(Saved entries)
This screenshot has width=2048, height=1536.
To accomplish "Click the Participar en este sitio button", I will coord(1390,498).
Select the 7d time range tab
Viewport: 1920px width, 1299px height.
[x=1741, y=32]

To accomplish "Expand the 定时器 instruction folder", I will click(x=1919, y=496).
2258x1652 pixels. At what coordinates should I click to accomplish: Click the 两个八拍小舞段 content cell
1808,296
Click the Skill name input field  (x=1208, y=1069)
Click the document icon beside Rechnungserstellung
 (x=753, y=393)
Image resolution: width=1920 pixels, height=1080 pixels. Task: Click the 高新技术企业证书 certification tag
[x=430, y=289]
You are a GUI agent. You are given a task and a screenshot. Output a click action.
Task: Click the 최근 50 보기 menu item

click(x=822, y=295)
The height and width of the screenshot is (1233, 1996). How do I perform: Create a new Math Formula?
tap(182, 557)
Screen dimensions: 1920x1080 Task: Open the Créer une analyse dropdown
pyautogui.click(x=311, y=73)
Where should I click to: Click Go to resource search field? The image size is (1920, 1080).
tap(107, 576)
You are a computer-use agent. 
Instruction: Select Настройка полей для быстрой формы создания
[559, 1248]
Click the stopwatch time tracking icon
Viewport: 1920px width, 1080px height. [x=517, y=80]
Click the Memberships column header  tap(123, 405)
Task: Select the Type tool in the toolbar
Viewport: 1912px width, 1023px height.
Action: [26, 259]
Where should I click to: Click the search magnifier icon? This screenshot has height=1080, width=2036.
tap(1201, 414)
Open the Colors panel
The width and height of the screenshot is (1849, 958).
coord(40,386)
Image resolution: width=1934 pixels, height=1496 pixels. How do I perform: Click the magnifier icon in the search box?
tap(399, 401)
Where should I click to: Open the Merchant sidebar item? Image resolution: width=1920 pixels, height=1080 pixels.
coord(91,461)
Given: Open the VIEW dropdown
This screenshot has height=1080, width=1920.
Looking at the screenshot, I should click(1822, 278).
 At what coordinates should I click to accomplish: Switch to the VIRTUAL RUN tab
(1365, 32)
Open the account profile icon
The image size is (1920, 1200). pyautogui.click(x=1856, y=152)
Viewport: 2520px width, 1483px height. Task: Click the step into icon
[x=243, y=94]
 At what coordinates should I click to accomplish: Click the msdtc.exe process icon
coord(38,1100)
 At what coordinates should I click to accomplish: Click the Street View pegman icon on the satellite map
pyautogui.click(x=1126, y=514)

**Task prompt:**
The answer must be every record above, repeated exactly as written.

**Solution:**
This screenshot has width=2048, height=1536.
To accomplish "Click the Participar en este sitio button", I will coord(1390,498).
Select the 7d time range tab
Viewport: 1920px width, 1299px height.
[x=1741, y=32]

To accomplish "Expand the 定时器 instruction folder", I will click(x=1919, y=496).
2258x1652 pixels. At what coordinates should I click to accomplish: Click the 两个八拍小舞段 content cell
1808,296
Click the Skill name input field  (x=1208, y=1069)
Click the document icon beside Rechnungserstellung
 (x=753, y=393)
Image resolution: width=1920 pixels, height=1080 pixels. Task: Click the 高新技术企业证书 certification tag
[x=430, y=289]
You are a GUI agent. You are given a task and a screenshot. Output a click action.
Task: Click the 최근 50 보기 menu item

click(x=822, y=295)
The height and width of the screenshot is (1233, 1996). How do I perform: Create a new Math Formula?
tap(182, 557)
Screen dimensions: 1920x1080 Task: Open the Créer une analyse dropdown
pyautogui.click(x=311, y=73)
Where should I click to: Click Go to resource search field? The image size is (1920, 1080).
tap(107, 576)
You are a computer-use agent. 
Instruction: Select Настройка полей для быстрой формы создания
[559, 1248]
Click the stopwatch time tracking icon
Viewport: 1920px width, 1080px height. [x=517, y=80]
Click the Memberships column header  tap(123, 405)
Task: Select the Type tool in the toolbar
Viewport: 1912px width, 1023px height.
Action: [26, 259]
Where should I click to: Click the search magnifier icon? This screenshot has height=1080, width=2036.
tap(1201, 414)
Open the Colors panel
The width and height of the screenshot is (1849, 958).
coord(40,386)
Image resolution: width=1934 pixels, height=1496 pixels. How do I perform: Click the magnifier icon in the search box?
tap(399, 401)
Where should I click to: Open the Merchant sidebar item? Image resolution: width=1920 pixels, height=1080 pixels.
coord(91,461)
Given: Open the VIEW dropdown
This screenshot has height=1080, width=1920.
Looking at the screenshot, I should click(1822, 278).
 At what coordinates should I click to accomplish: Switch to the VIRTUAL RUN tab
(1365, 32)
Open the account profile icon
The image size is (1920, 1200). pyautogui.click(x=1856, y=152)
Viewport: 2520px width, 1483px height. Task: Click the step into icon
[x=243, y=94]
 At what coordinates should I click to accomplish: Click the msdtc.exe process icon
coord(38,1100)
 At what coordinates should I click to accomplish: Click the Street View pegman icon on the satellite map
pyautogui.click(x=1126, y=514)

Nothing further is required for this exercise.